A Diretiva 2024/2831 reconhece que os atos jurídicos existentes na União Europeia não são suficientes para responder aos desafios suscitados pelo trabalho em plataformas digitais, exigindo medidas adicionais e específicas, entre as quais se destacam:
- provar a condição de trabalho autônomo – presunção de que os trabalhadores da plataforma são empregados se as condições indicarem subordinação, exclusividade, direção e controle como jornada de trabalho ou remuneração, entre outros aspectos. Cabe, portanto, à plataforma o ônus da prova para demonstrar a condição de trabalho autônomo/independente de um trabalhador.

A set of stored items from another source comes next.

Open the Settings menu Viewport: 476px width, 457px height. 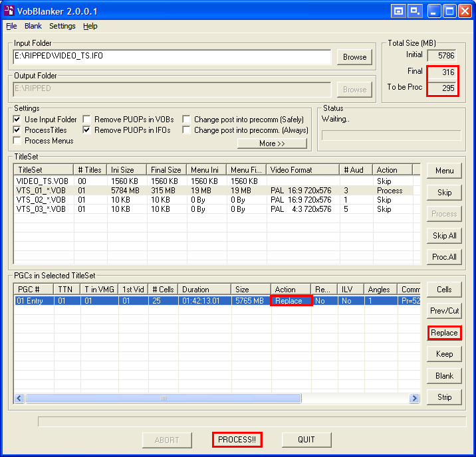pos(62,26)
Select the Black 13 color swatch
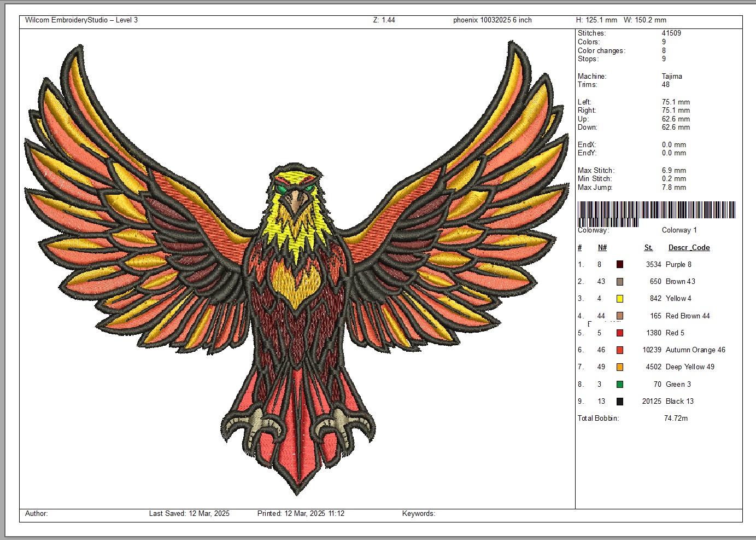The image size is (756, 540). pos(620,402)
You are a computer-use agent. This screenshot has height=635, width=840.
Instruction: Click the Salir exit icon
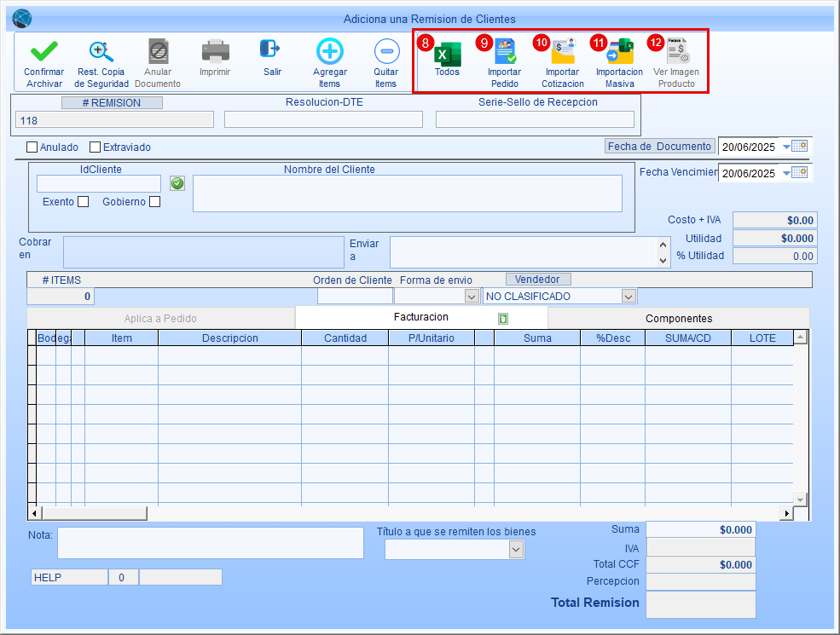[272, 51]
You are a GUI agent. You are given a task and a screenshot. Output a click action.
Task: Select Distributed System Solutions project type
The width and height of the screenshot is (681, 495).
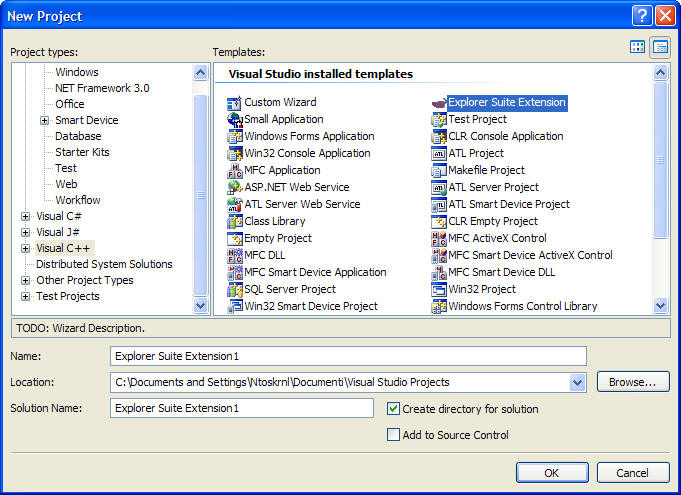click(104, 264)
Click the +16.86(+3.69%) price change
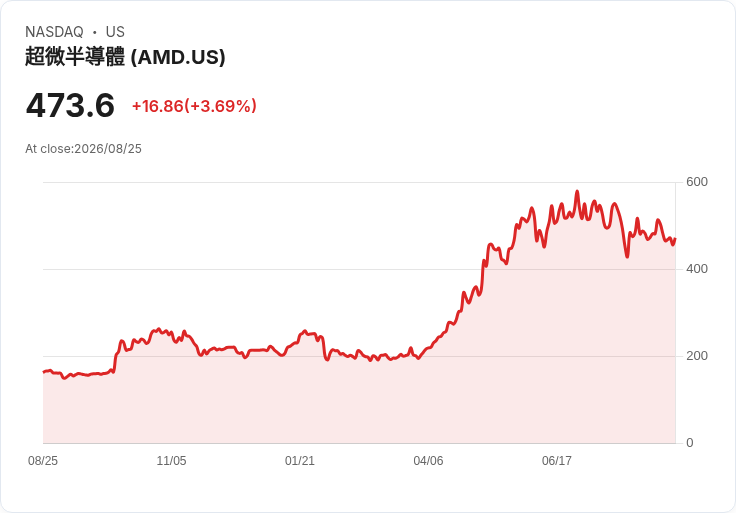 tap(194, 106)
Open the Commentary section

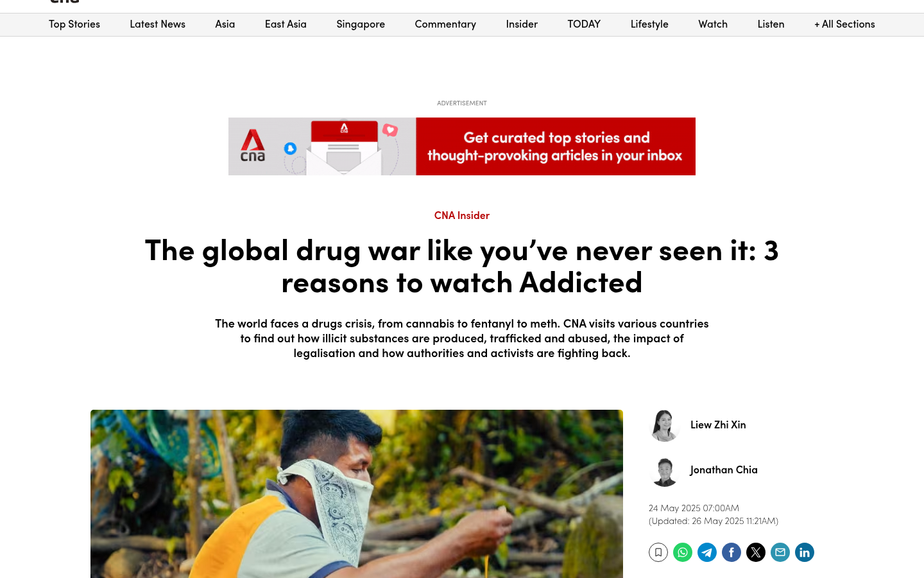point(445,24)
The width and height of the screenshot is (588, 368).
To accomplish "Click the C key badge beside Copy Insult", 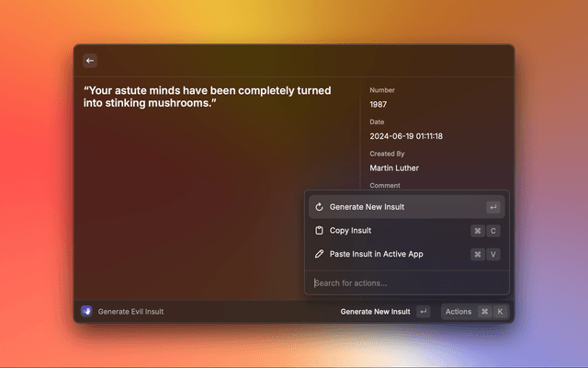I will [x=493, y=231].
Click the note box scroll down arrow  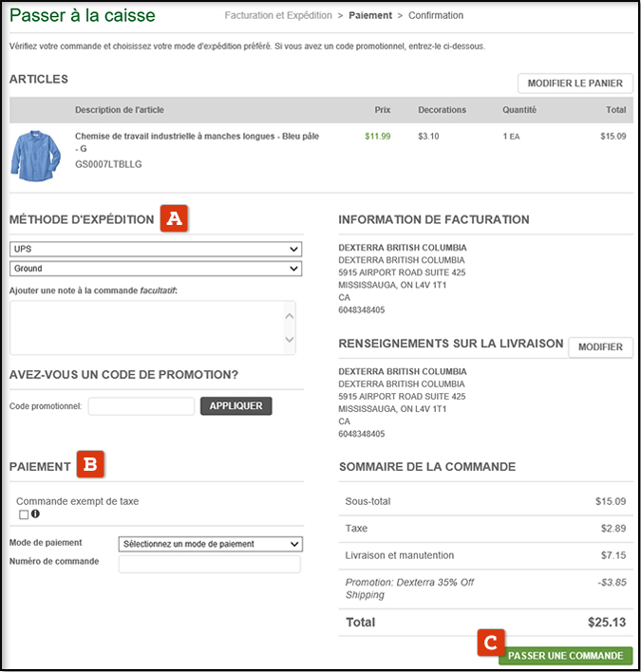(x=290, y=340)
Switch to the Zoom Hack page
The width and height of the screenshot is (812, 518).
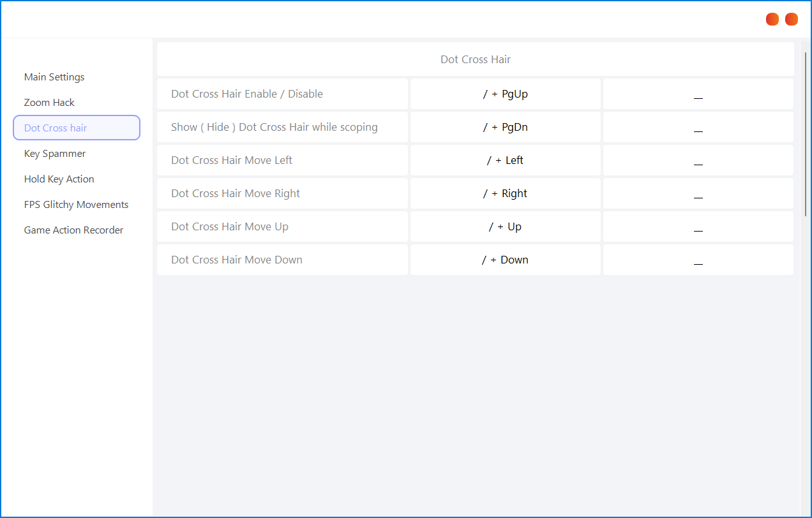[x=49, y=103]
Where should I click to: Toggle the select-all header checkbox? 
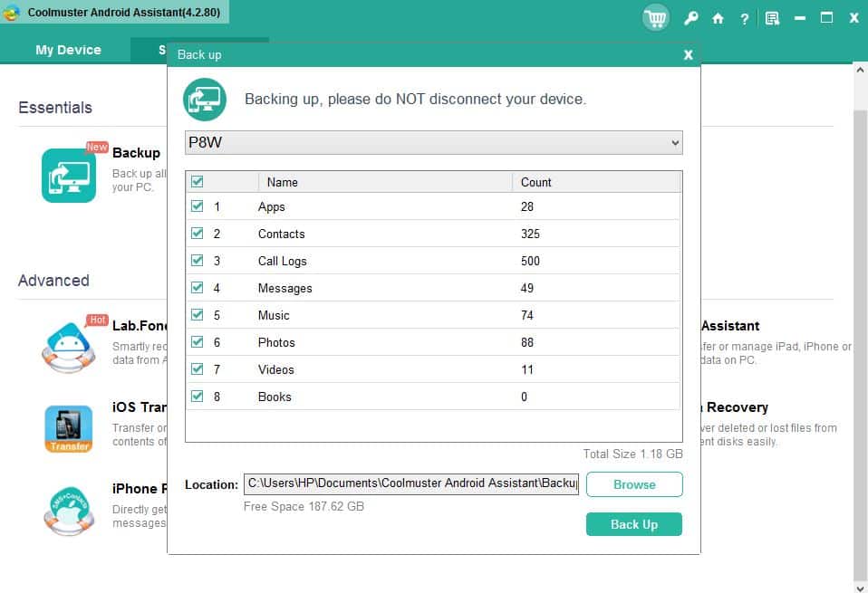tap(198, 182)
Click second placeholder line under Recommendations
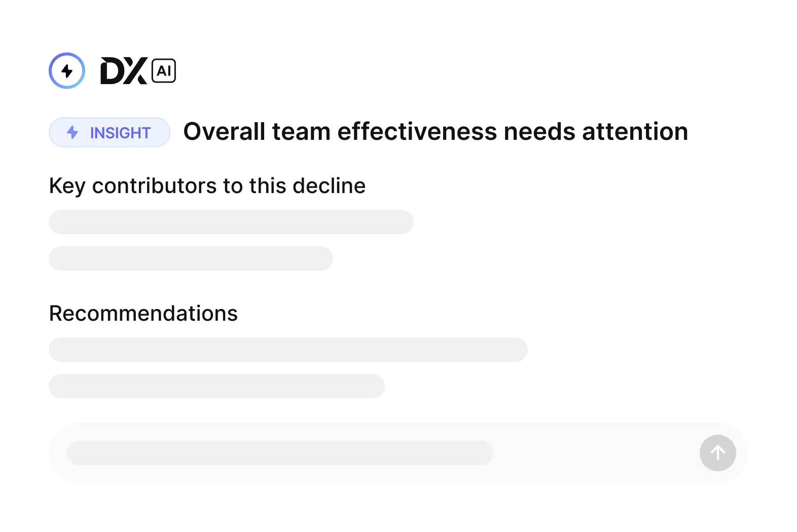Viewport: 797px width, 532px height. [216, 386]
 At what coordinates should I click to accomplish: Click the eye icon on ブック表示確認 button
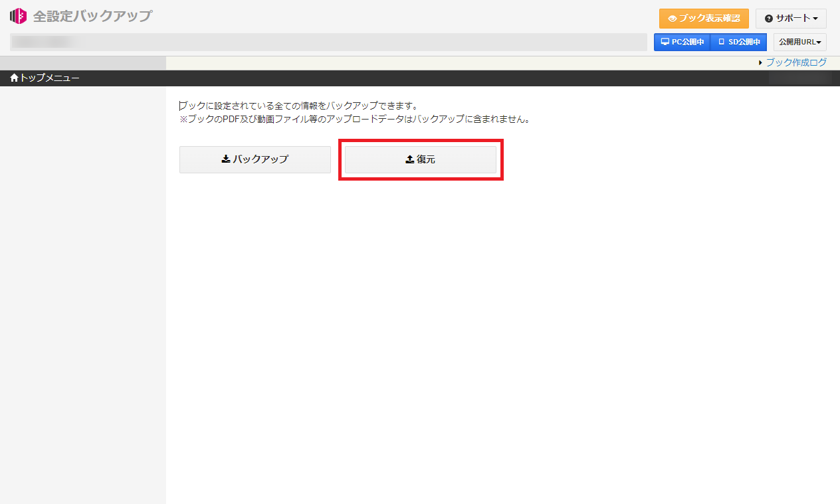point(674,19)
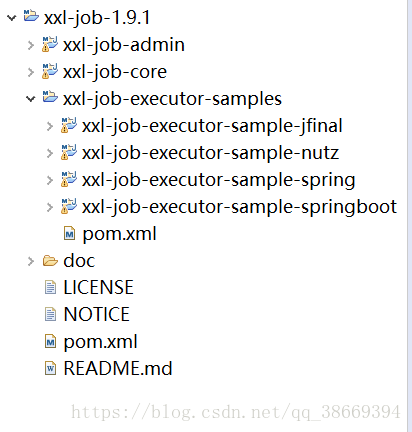Collapse the xxl-job-1.9.1 root node
Viewport: 412px width, 432px height.
[12, 17]
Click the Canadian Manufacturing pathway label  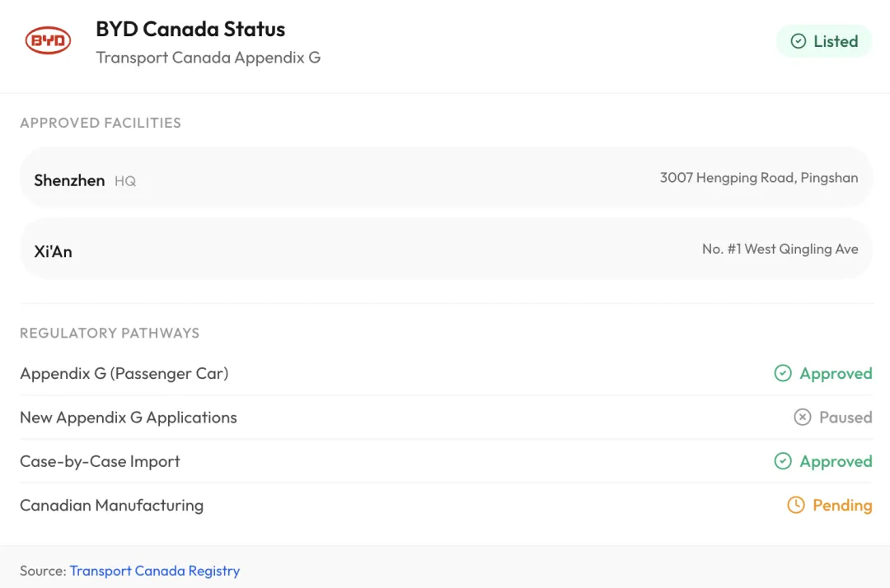[x=111, y=506]
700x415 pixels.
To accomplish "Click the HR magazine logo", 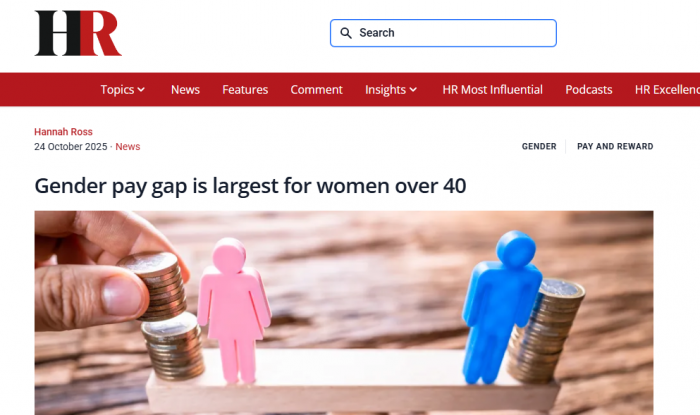I will [78, 33].
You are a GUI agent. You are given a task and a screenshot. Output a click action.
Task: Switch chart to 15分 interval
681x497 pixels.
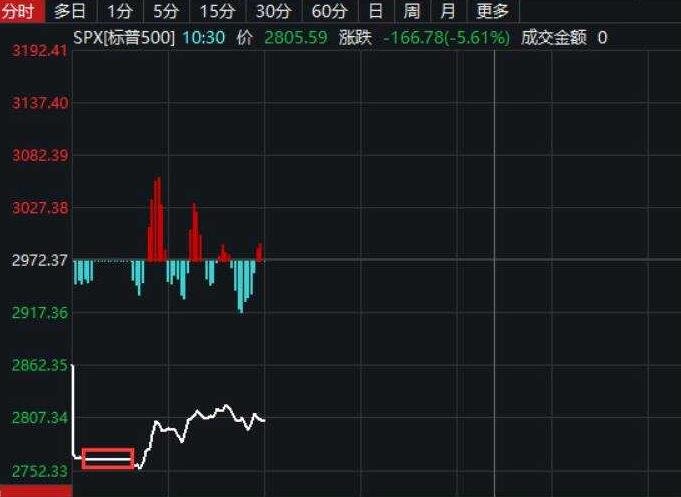click(x=216, y=12)
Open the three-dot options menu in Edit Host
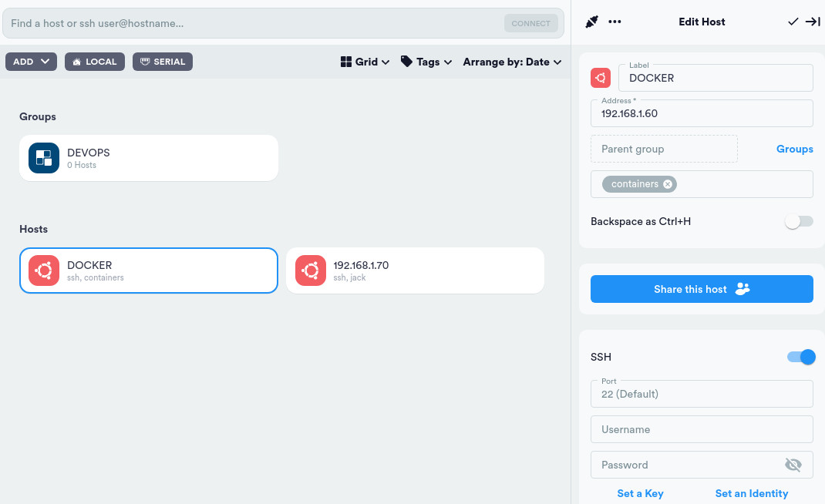This screenshot has width=825, height=504. pyautogui.click(x=615, y=22)
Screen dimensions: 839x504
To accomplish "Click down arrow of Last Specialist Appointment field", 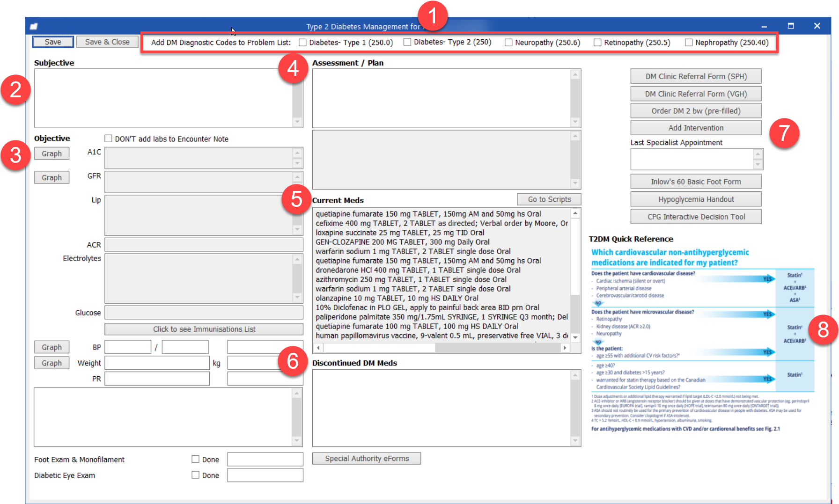I will click(758, 165).
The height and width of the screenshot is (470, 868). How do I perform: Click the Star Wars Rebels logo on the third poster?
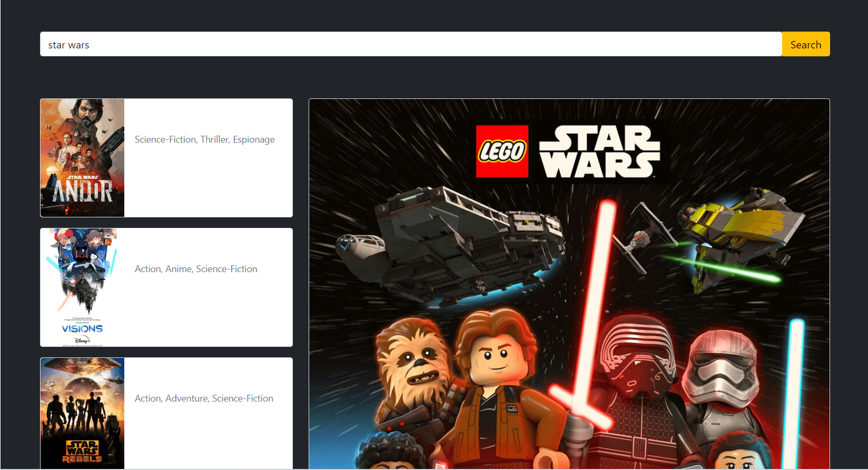pos(82,452)
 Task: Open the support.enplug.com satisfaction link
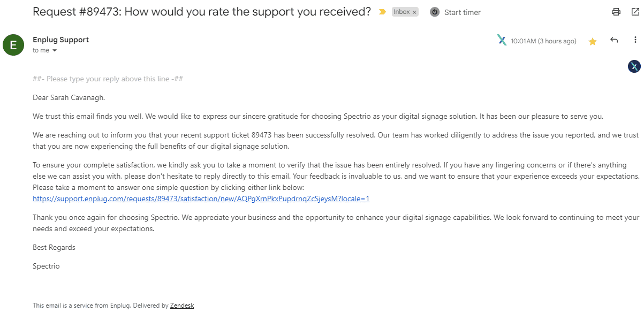pos(201,199)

- garantia de supervisão humana – válida para as decisões algorítmicas, particularmente aquelas que envolvem atribuições de tarefas ou avaliações de desempenho. Decisões críticas que afetam os trabalhadores, como suspensões ou rescisões de contratos, devem ser tomadas por humanos, justificadas por escrito e abertas à revisão, garantindo a responsabilidade em processos automatizados de tomada de decisão.
- publicidade sobre o funcionamento de algoritmos – obrigatoriedade de informar os trabalhadores e seus representantes sobre como funcionam os algoritmos no monitoramento e avaliação, garantindo e fornecendo canais acessíveis para comunicação entre os trabalhadores, e entre os trabalhadores e seus representantes.
- união entre os países-membro da UE – cooperação entre as autoridades nacionais para fazer cumprir os direitos dos trabalhadores em todos os países, criando uma abordagem unificada dos direitos trabalhistas dentro da União Europeia.
- portabilidade dos dados – tanto de desempenho como de avaliação, entre outras informações, garantindo a mobilidade e a transparência para o trabalhador.
- penalização para violações – por meio de multas ou outras sanções.
Os Estados-membro da UE deverão adaptar-se às normas trabalhistas existentes, atualizá-las sempre que necessário, ou criá-las para responder às características dos processos produtivos da economia digital.
Por Clemente Ganz Lúcio, sociólogo, professor universitário e coordenador do Fórum das Centrais Sindicais. Foi diretor técnico do Dieese (Departamento Intersindical de Estatística e Estudos Socioeconômicos) e integrante do Conselho de Desenvolvimento Econômico e Social.